== PROVIDED RECORDS ==
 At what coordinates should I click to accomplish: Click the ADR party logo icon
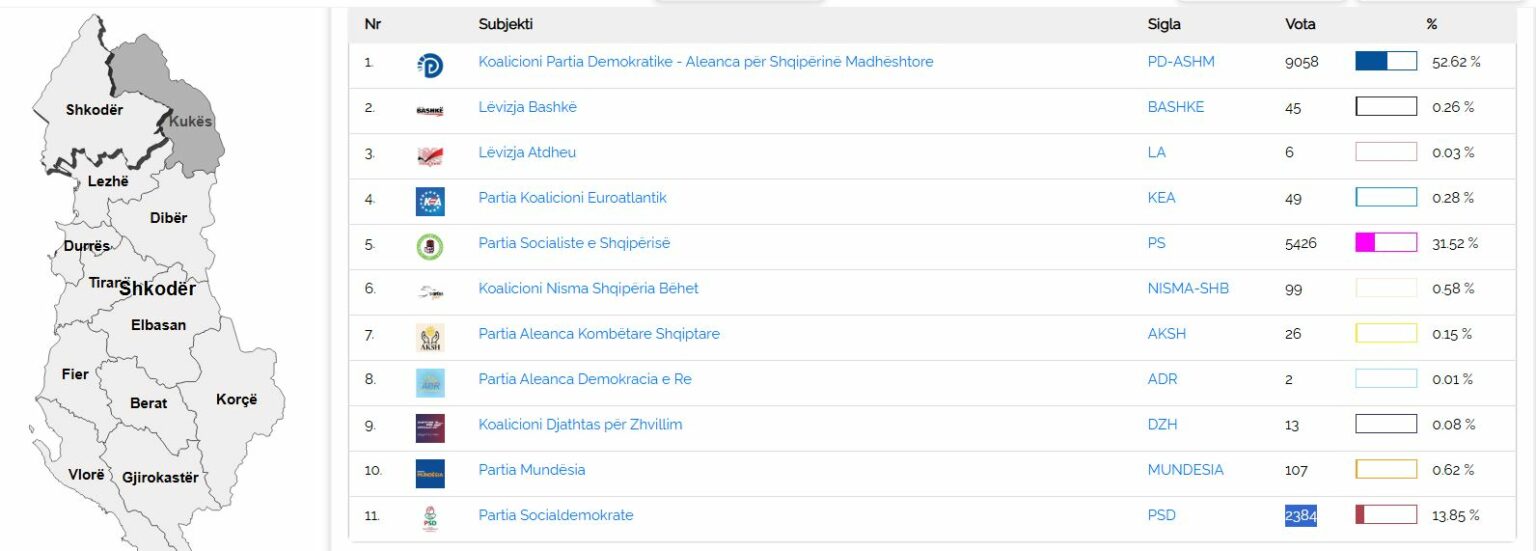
...
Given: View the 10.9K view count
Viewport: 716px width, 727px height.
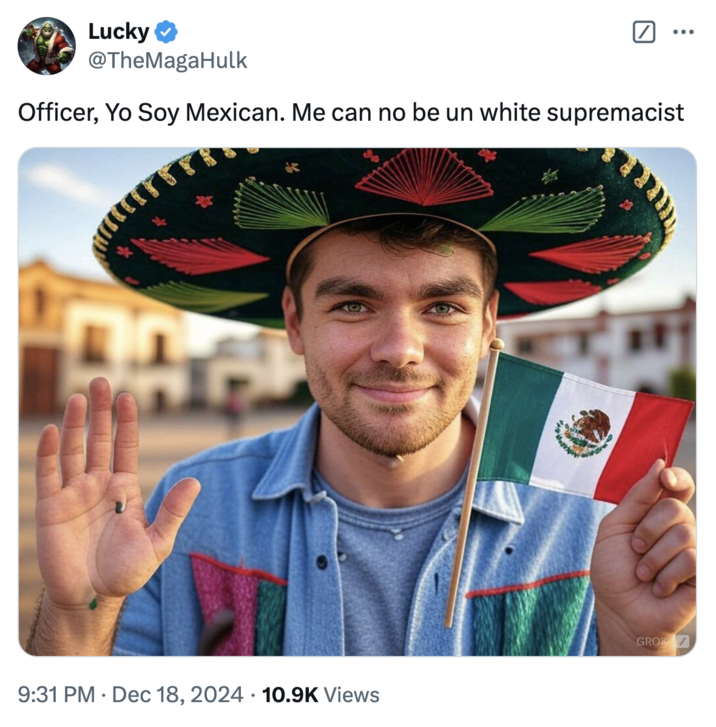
...
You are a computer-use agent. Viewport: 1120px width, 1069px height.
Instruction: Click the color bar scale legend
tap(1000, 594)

== TASK ITEM ==
Copy out the range of lines above starting at the line with "Given: View the 10.9K view count" and ending at the line with "Viewport: 716px width, 727px height.", exactly and including both.

== THE COMPLETED TASK ==
Given: View the 10.9K view count
Viewport: 716px width, 727px height.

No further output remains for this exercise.